Task material:
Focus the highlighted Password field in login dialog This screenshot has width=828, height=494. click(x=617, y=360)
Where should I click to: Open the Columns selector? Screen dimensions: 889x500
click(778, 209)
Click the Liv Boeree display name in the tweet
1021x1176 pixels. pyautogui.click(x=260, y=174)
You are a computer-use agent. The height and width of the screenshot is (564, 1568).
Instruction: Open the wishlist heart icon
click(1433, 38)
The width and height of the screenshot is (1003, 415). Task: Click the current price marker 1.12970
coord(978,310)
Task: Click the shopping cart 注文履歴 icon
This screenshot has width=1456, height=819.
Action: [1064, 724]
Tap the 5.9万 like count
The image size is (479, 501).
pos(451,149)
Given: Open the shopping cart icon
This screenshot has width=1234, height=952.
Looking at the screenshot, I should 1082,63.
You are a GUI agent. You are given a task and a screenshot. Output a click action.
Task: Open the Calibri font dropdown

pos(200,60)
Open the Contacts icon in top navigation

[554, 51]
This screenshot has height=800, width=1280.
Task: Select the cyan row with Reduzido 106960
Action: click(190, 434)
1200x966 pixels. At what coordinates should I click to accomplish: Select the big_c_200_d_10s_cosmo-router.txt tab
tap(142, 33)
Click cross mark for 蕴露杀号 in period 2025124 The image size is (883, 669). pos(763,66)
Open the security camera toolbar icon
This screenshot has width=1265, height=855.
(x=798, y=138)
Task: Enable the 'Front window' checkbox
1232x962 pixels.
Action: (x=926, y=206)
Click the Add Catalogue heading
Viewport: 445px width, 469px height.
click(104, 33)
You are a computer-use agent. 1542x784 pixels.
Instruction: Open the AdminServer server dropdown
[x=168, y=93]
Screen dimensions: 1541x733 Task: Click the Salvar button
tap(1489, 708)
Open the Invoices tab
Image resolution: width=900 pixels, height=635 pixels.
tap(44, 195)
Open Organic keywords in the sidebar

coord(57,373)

Your objective:
Write out all the material exactly, keeping each word.

Your solution:
Focus the highlighted Password field in login dialog This screenshot has width=828, height=494. click(x=617, y=360)
Where should I click to: Open the Columns selector? Screen dimensions: 889x500
click(778, 209)
Click the Liv Boeree display name in the tweet
1021x1176 pixels. pyautogui.click(x=260, y=174)
You are a computer-use agent. The height and width of the screenshot is (564, 1568).
Instruction: Open the wishlist heart icon
click(1433, 38)
The width and height of the screenshot is (1003, 415). Task: Click the current price marker 1.12970
coord(978,310)
Task: Click the shopping cart 注文履歴 icon
This screenshot has width=1456, height=819.
Action: [1064, 724]
Tap the 5.9万 like count
The image size is (479, 501).
pos(451,149)
Given: Open the shopping cart icon
This screenshot has width=1234, height=952.
Looking at the screenshot, I should 1082,63.
You are a GUI agent. You are given a task and a screenshot. Output a click action.
Task: Open the Calibri font dropdown

pos(200,60)
Open the Contacts icon in top navigation

[554, 51]
This screenshot has height=800, width=1280.
Task: Select the cyan row with Reduzido 106960
Action: click(190, 434)
1200x966 pixels. At what coordinates should I click to accomplish: Select the big_c_200_d_10s_cosmo-router.txt tab
tap(142, 33)
Click cross mark for 蕴露杀号 in period 2025124 The image size is (883, 669). pos(763,66)
Open the security camera toolbar icon
This screenshot has width=1265, height=855.
(x=798, y=138)
Task: Enable the 'Front window' checkbox
1232x962 pixels.
Action: (x=926, y=206)
Click the Add Catalogue heading
Viewport: 445px width, 469px height.
click(104, 33)
You are a computer-use agent. 1542x784 pixels.
Instruction: Open the AdminServer server dropdown
[x=168, y=93]
Screen dimensions: 1541x733 Task: Click the Salvar button
tap(1489, 708)
Open the Invoices tab
Image resolution: width=900 pixels, height=635 pixels.
tap(44, 195)
Open Organic keywords in the sidebar

coord(57,373)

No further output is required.